Only one stretch of the data below is needed. Output the lines from the one with "Instruction: Click the words" up to and including the one with "Click the checkmark hash verification icon", exactly as they stand.

══ EXERCISE MATERIALS ══

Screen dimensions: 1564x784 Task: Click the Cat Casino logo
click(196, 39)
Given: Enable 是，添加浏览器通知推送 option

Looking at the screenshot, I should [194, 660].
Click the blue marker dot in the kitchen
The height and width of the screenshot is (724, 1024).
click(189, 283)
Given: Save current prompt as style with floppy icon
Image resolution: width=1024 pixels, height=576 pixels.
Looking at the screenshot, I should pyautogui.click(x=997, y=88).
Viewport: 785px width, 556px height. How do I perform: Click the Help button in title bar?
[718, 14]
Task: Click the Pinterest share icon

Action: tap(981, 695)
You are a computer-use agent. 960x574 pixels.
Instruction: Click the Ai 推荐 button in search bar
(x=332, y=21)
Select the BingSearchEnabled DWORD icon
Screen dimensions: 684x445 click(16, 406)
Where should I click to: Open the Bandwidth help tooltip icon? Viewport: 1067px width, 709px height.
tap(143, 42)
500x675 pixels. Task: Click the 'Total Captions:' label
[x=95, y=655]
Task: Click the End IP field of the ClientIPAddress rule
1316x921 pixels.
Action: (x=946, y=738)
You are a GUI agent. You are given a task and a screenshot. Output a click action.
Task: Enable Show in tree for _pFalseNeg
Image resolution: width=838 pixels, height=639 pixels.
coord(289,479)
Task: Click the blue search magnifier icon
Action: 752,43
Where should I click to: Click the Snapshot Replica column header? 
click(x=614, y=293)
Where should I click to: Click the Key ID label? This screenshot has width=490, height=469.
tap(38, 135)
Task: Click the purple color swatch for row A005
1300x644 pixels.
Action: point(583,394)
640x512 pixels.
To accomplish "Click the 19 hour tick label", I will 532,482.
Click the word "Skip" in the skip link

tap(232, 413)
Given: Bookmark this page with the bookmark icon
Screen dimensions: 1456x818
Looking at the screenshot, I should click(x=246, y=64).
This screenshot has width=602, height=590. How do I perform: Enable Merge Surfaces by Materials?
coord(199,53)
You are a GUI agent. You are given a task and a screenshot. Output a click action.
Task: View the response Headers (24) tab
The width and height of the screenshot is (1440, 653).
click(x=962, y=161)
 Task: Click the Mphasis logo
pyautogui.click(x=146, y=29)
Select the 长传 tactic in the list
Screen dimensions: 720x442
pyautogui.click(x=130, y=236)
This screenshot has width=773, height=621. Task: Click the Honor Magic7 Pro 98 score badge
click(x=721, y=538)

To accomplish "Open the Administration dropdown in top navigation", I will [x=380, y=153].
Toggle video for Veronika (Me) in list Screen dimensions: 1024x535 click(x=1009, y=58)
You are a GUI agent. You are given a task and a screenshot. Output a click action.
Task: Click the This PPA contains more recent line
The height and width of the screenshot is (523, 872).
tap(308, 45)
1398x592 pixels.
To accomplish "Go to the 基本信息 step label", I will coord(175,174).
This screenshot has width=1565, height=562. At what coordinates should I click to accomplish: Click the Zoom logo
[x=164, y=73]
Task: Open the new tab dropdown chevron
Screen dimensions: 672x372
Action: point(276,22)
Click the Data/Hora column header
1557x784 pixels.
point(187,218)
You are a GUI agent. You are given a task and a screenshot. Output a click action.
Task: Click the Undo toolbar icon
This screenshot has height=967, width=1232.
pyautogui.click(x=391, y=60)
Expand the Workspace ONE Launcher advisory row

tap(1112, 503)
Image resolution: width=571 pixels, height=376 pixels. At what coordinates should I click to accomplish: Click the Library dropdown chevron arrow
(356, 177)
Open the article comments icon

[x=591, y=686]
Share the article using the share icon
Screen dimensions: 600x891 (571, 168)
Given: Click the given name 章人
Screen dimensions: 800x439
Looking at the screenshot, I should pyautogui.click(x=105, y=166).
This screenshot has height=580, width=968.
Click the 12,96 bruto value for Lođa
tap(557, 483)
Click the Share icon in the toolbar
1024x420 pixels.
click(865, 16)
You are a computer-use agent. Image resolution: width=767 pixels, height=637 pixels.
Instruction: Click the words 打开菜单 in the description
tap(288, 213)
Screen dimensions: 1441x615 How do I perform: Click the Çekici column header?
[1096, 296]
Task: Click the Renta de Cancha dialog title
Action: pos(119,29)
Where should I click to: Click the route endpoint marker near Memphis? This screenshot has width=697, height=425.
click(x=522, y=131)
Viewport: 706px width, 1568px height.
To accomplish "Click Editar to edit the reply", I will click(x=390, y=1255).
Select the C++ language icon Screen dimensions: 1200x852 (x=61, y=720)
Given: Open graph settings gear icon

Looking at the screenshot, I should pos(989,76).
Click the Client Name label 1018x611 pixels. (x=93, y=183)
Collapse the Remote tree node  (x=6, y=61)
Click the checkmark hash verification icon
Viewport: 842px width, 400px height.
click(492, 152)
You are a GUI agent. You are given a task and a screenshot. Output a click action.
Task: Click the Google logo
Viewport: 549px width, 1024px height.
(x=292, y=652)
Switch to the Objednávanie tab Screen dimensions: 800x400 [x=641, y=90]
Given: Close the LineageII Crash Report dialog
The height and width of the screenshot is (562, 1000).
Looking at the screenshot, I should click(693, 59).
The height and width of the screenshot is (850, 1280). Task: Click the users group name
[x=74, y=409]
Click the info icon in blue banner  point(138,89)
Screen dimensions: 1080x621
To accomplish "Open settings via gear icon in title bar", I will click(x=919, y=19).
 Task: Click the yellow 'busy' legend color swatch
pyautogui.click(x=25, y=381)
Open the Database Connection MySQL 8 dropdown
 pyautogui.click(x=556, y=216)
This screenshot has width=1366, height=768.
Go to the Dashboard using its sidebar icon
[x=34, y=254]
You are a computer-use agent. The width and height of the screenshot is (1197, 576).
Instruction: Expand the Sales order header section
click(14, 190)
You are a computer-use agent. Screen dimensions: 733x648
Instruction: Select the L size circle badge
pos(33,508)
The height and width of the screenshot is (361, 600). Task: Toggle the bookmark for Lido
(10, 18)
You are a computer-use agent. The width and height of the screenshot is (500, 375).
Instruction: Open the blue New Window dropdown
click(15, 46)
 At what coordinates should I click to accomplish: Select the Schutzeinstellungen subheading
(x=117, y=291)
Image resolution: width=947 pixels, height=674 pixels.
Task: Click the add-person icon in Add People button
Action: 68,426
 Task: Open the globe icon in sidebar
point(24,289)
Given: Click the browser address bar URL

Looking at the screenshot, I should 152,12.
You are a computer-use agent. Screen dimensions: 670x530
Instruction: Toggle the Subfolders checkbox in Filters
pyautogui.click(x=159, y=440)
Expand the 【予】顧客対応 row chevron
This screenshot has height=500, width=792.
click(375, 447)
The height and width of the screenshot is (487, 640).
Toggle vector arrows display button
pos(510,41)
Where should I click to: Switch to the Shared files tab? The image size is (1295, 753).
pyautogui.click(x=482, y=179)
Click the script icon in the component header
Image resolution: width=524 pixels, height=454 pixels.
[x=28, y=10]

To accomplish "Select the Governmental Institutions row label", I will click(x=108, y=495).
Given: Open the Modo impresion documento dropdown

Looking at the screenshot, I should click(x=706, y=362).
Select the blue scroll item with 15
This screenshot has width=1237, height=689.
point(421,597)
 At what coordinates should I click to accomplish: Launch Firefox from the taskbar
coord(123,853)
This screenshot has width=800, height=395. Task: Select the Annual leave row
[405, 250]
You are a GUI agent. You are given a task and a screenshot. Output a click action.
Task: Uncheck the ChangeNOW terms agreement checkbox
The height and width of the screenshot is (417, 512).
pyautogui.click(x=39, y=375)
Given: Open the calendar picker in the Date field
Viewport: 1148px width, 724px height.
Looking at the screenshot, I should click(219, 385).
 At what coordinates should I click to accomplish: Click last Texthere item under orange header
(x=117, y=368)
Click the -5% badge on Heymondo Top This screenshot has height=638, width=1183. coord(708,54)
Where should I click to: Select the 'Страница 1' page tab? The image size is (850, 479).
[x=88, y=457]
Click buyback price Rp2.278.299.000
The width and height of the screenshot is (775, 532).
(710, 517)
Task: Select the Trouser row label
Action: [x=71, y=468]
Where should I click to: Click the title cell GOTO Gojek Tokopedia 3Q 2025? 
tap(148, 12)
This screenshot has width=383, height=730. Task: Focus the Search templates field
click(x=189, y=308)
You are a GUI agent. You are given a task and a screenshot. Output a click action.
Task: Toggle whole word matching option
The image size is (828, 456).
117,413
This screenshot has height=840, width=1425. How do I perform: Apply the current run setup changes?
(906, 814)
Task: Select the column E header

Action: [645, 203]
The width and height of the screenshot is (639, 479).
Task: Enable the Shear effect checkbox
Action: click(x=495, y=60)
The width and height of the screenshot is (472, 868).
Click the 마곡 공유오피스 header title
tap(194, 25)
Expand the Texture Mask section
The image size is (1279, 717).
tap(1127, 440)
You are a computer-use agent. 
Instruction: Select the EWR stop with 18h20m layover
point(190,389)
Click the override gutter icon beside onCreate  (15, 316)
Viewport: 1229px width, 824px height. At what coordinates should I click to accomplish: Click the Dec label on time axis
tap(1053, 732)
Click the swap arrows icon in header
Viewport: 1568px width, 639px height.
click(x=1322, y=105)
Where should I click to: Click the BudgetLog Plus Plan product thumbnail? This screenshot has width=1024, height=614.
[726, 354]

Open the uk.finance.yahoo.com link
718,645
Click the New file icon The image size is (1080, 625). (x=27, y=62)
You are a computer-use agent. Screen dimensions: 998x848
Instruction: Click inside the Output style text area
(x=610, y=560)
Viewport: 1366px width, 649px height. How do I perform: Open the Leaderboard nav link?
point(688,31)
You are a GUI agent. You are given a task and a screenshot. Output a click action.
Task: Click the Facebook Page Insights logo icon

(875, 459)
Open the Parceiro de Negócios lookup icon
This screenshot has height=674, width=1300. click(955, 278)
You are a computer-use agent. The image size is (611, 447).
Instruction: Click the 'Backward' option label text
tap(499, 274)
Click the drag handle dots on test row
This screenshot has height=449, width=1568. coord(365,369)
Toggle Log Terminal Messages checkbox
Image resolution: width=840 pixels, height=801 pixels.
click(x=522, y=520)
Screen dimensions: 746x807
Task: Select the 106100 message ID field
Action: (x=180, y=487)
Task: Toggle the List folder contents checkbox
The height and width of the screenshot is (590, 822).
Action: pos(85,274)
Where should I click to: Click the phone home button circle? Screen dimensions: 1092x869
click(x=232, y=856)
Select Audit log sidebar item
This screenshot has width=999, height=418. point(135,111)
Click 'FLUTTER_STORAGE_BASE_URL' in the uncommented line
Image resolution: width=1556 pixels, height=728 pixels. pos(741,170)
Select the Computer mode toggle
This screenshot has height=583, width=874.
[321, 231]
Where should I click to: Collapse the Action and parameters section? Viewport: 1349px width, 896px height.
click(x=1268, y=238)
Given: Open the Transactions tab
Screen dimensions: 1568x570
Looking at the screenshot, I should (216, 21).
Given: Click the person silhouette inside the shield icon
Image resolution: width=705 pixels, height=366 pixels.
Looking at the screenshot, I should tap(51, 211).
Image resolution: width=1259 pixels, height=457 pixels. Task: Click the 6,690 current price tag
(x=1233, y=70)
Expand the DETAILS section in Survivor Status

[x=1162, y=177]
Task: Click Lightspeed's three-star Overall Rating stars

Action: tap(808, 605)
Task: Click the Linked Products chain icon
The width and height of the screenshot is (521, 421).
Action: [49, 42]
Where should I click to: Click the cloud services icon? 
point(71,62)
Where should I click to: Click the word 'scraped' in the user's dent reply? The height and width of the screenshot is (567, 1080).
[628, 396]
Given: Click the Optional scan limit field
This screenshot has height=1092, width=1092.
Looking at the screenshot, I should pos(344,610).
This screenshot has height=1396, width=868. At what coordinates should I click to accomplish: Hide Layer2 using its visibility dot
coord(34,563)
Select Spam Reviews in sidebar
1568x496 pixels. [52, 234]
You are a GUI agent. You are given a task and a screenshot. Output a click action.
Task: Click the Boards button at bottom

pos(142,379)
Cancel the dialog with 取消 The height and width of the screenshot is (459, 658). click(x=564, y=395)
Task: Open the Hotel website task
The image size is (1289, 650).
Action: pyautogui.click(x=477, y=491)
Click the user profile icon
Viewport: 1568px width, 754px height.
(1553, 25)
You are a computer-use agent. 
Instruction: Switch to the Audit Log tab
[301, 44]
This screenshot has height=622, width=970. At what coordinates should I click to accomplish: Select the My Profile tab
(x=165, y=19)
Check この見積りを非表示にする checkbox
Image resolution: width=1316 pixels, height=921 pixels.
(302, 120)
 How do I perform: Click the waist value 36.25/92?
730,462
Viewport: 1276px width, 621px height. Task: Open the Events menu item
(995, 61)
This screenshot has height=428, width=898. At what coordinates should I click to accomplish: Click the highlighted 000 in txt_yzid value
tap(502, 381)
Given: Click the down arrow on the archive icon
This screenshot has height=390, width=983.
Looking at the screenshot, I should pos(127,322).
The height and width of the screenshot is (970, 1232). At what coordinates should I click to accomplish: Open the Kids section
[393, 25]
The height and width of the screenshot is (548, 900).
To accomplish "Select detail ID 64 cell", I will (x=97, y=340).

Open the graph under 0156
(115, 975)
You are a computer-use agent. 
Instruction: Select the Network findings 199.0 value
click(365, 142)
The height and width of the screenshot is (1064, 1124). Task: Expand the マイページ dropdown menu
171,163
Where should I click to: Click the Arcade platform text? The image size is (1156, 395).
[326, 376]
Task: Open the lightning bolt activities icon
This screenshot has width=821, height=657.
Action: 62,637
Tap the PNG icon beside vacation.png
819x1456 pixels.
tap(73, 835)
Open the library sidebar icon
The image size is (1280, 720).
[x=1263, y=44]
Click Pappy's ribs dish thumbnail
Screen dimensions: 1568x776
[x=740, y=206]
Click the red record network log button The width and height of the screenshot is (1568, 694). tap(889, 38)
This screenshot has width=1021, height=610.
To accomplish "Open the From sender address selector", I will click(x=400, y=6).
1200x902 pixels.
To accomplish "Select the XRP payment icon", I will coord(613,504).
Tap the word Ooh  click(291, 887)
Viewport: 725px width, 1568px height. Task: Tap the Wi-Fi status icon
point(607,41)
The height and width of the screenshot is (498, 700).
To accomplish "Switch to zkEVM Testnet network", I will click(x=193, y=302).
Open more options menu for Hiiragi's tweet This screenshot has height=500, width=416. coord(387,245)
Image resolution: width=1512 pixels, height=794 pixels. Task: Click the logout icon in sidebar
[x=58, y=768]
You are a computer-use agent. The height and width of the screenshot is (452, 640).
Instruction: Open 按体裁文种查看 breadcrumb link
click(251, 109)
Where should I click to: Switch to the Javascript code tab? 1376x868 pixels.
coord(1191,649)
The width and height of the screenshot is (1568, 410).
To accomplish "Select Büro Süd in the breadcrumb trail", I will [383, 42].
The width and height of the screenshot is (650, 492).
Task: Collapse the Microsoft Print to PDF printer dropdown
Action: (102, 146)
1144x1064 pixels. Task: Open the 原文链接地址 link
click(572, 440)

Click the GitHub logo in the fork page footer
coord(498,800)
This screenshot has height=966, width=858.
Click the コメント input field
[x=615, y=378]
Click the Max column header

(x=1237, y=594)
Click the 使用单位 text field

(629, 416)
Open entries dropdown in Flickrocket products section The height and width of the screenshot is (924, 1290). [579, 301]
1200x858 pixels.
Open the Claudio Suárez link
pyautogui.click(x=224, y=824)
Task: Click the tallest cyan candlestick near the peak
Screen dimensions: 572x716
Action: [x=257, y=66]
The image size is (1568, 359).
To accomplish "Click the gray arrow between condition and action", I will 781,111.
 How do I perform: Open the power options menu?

═══

__COMPLETED TASK__:
Instruction: Click the words 打开菜单 in the description
tap(288, 213)
Screen dimensions: 1441x615 How do I perform: Click the Çekici column header?
[1096, 296]
Task: Click the Renta de Cancha dialog title
Action: pos(119,29)
Where should I click to: Click the route endpoint marker near Memphis? This screenshot has width=697, height=425.
click(x=522, y=131)
Viewport: 706px width, 1568px height.
To accomplish "Click Editar to edit the reply", I will click(x=390, y=1255).
Select the C++ language icon Screen dimensions: 1200x852 (x=61, y=720)
Given: Open graph settings gear icon

Looking at the screenshot, I should pos(989,76).
Click the Client Name label 1018x611 pixels. (x=93, y=183)
Collapse the Remote tree node  (x=6, y=61)
Click the checkmark hash verification icon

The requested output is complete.